#### Problem to solve:
Show every line in the records below that contains the word "tool".
□ □ □
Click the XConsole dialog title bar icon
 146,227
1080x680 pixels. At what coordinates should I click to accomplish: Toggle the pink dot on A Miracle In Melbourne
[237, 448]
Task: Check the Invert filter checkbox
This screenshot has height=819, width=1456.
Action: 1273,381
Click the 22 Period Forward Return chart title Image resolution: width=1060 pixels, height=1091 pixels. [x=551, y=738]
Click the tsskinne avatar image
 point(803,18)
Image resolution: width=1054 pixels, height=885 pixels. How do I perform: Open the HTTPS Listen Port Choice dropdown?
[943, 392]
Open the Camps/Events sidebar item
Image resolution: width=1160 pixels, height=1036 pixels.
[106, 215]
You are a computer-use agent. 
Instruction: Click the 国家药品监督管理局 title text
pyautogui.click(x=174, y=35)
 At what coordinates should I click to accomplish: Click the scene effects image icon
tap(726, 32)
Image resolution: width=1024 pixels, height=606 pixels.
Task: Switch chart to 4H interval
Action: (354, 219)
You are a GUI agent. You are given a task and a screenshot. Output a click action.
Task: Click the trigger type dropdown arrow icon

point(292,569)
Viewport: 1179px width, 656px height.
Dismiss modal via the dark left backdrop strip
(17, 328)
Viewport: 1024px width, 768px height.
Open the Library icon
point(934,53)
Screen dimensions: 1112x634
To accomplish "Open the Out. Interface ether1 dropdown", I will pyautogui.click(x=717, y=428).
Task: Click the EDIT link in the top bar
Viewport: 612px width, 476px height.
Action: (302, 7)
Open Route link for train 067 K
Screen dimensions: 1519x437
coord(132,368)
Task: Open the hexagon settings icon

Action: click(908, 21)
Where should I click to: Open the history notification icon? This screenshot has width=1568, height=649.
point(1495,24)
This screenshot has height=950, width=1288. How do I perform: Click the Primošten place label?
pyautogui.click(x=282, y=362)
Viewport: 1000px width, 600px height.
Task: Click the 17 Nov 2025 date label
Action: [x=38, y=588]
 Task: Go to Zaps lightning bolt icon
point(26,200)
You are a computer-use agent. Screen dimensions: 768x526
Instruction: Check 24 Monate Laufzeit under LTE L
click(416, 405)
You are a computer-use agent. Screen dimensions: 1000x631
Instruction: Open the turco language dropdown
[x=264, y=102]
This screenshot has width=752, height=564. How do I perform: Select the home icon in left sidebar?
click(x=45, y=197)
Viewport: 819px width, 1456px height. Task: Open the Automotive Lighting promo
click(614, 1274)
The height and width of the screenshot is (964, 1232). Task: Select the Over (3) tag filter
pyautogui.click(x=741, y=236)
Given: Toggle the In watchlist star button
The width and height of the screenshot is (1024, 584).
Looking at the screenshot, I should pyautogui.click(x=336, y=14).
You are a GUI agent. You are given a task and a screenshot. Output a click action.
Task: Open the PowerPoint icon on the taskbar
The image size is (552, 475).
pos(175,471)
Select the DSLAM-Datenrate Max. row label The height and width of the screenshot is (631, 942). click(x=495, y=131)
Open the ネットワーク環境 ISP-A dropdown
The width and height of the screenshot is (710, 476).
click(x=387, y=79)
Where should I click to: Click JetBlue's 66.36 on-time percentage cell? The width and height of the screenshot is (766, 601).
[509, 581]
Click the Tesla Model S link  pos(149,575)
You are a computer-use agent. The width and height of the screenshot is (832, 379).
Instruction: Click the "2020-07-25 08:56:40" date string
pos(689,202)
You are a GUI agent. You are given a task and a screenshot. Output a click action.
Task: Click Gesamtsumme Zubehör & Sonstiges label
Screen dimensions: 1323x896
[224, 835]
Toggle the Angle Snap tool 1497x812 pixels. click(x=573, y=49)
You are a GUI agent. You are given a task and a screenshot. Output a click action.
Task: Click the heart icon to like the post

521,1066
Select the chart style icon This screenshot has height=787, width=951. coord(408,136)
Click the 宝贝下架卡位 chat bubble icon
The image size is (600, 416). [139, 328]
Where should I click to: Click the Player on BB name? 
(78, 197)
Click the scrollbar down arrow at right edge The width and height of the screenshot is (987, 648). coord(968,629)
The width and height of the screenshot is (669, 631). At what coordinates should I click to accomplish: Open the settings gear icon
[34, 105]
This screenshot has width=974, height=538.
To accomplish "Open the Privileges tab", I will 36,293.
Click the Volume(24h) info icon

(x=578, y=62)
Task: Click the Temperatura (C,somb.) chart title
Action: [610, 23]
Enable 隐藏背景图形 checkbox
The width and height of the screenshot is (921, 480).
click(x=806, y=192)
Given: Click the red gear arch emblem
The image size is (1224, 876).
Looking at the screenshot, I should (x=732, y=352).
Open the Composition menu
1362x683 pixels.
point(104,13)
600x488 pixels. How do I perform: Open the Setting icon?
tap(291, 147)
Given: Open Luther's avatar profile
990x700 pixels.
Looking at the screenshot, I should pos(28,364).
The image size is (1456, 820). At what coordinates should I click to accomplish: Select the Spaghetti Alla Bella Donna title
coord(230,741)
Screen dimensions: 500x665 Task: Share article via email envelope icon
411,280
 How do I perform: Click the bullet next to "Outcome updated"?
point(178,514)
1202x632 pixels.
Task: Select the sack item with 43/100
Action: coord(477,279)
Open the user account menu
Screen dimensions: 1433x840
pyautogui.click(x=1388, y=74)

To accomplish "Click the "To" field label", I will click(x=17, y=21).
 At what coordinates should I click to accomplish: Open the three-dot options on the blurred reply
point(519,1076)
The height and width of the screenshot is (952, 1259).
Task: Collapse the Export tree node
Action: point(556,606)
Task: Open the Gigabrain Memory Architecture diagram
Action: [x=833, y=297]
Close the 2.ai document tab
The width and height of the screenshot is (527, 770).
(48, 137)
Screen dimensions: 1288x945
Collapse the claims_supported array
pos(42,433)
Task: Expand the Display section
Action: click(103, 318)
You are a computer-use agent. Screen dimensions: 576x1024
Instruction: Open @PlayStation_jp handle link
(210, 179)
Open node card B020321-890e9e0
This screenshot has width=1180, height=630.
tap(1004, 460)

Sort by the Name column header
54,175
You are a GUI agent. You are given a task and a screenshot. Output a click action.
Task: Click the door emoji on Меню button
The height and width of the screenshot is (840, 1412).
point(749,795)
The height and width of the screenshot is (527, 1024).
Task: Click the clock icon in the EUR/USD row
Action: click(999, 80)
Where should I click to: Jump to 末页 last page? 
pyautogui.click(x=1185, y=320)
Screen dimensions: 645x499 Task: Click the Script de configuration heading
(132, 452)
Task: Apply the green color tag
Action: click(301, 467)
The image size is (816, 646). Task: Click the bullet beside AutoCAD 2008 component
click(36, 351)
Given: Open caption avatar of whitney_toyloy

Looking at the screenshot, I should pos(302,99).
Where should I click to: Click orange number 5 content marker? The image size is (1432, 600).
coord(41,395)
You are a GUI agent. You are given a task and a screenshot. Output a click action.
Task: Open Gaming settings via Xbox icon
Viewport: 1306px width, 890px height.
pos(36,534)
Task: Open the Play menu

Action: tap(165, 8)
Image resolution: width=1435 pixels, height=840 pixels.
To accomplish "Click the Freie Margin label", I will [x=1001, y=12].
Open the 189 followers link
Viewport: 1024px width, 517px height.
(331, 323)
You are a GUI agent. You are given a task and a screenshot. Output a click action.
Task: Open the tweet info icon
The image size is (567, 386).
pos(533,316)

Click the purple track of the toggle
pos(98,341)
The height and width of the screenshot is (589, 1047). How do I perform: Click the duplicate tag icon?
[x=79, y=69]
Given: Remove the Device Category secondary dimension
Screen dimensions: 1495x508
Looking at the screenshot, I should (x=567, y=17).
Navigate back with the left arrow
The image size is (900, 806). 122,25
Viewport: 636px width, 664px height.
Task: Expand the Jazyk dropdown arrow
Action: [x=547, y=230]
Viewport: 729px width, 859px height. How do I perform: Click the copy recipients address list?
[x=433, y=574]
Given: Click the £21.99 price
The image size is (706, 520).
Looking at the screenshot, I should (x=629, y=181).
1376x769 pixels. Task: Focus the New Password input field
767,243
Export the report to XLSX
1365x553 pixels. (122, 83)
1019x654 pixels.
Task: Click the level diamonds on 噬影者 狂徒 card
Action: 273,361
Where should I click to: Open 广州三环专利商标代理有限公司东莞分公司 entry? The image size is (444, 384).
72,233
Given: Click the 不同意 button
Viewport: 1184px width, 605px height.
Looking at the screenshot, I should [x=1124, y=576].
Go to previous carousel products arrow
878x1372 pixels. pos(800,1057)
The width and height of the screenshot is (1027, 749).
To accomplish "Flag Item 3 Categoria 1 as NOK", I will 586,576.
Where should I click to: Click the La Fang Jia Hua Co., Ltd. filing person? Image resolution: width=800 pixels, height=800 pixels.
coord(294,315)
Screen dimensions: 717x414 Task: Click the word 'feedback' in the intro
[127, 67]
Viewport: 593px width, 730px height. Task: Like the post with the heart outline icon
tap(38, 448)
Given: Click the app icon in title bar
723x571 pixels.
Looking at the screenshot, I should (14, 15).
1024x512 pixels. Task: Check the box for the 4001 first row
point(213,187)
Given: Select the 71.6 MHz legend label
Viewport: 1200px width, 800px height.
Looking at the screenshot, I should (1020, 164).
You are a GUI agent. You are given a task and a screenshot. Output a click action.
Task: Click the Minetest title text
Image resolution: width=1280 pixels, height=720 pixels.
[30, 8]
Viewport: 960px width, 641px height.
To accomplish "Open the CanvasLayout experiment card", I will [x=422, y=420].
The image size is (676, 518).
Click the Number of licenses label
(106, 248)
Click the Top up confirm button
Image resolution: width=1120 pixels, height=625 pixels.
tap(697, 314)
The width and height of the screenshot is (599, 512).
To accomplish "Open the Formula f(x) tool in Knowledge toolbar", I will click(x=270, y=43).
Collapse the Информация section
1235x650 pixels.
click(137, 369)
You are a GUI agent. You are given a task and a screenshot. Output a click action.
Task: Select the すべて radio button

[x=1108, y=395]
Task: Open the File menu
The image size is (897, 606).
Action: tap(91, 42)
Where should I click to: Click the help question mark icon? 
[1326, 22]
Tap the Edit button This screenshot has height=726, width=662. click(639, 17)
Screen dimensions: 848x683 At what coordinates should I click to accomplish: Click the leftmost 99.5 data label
□ □ □
#### Finished exercise:
Toggle the Angle Snap tool 1497x812 pixels. click(x=573, y=49)
To accomplish "Open the Formula f(x) tool in Knowledge toolbar", I will click(x=270, y=43).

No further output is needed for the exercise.